Although the biomass of roots, stems and leaves of A. trifoliatawill decrease in the rocky desertification habitat, the content of medicinal ingredients has increased significantly. This not only brings new economic benefits to A. trifoliata for restoring rocky desertification habitats, but also further improves the quality ofA. trifoliata medicinal ingredients.
5  | CONCLUSION
The response of secondary metabolites of A. trifoliata to rocky desertification was studied. The results showed that the rocky desertification habitat reduced the biomass of A. trifoliata , but significantly increased the tannin content in the leaves, the flavonoid content in the roots, and the total phenol content in the roots, stems and leaves, and reduced the flavonoid content in the leaves; The activities of PAL, C4H and 4CL in roots, 4CL in stems and PAL, 4CL in leaves of A. trifoliata in rocky desertification habitat were increased.

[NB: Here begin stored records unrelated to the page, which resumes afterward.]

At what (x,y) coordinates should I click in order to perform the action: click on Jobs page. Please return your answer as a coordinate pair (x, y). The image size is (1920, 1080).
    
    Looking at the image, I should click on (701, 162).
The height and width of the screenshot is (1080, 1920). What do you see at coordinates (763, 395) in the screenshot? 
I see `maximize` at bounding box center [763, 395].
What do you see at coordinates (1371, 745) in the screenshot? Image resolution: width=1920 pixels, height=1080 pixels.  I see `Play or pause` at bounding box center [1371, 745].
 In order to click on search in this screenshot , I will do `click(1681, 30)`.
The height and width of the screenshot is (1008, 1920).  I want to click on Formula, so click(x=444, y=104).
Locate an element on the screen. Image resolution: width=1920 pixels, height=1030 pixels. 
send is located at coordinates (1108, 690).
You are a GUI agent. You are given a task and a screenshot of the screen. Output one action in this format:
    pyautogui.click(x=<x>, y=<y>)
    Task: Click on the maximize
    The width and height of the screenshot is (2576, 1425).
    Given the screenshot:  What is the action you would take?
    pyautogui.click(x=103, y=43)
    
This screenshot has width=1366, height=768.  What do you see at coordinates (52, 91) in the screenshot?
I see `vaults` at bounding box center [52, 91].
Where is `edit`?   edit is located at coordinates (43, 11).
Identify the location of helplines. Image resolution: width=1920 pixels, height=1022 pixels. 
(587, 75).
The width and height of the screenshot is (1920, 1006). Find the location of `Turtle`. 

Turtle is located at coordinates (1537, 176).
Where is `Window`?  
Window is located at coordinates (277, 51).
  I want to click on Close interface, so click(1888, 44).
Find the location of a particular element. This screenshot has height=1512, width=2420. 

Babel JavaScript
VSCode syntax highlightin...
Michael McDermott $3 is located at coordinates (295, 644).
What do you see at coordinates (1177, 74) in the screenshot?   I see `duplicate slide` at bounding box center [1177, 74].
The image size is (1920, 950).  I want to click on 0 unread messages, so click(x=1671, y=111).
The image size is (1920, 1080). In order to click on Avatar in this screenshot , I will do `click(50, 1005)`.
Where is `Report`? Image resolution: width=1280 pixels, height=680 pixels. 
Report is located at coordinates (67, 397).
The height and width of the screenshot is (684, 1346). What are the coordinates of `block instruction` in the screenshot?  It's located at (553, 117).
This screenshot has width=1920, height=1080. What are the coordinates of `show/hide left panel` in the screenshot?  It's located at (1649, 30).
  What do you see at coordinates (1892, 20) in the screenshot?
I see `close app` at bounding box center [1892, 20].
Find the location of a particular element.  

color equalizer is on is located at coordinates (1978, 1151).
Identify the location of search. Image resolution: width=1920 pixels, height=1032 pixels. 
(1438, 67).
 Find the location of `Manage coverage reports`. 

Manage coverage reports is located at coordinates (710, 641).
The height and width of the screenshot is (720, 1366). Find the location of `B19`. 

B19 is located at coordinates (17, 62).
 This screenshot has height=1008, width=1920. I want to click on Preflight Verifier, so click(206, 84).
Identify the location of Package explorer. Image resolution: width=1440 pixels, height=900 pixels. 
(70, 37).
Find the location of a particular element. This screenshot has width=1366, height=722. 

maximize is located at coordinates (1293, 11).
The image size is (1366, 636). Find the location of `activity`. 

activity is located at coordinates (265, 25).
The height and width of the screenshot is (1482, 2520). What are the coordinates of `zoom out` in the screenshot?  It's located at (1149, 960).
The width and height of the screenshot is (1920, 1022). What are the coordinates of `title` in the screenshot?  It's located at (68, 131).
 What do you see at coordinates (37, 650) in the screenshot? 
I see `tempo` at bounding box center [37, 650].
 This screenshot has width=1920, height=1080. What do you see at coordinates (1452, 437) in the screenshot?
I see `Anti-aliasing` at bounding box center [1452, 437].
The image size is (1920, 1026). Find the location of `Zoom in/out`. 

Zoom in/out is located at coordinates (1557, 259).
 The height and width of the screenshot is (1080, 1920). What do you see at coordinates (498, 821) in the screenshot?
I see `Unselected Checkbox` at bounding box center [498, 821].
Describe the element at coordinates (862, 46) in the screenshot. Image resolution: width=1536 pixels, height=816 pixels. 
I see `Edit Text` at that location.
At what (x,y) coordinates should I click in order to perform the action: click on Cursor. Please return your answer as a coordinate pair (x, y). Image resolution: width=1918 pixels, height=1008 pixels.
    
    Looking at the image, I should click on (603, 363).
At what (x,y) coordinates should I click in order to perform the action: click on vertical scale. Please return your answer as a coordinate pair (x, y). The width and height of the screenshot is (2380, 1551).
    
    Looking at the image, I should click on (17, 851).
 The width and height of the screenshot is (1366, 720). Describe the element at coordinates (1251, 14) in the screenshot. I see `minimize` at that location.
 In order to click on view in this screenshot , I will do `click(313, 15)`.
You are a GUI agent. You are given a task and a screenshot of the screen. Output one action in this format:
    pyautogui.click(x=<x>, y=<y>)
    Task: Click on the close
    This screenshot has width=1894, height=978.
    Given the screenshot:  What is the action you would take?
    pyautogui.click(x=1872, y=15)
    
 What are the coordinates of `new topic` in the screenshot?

The content of oleanolic acid and α-hederagenin in the root, stem and leaf of A. trifoliata was increased in rocky desertification habitat. In addition, the content of oleanolic acid in the root of A. trifoliata was the highest from July to August, which was suitable for picking medicine. The content of α-hederagenin in the stem was the highest in July, which was suitable for picking medicine. The principal component analysis showed that the main response index of secondary metabolites of A. trifoliata in rocky desertification habitat was total phenol. The results of this study are of great signifificance to cultivators and researchers of medicinal plants.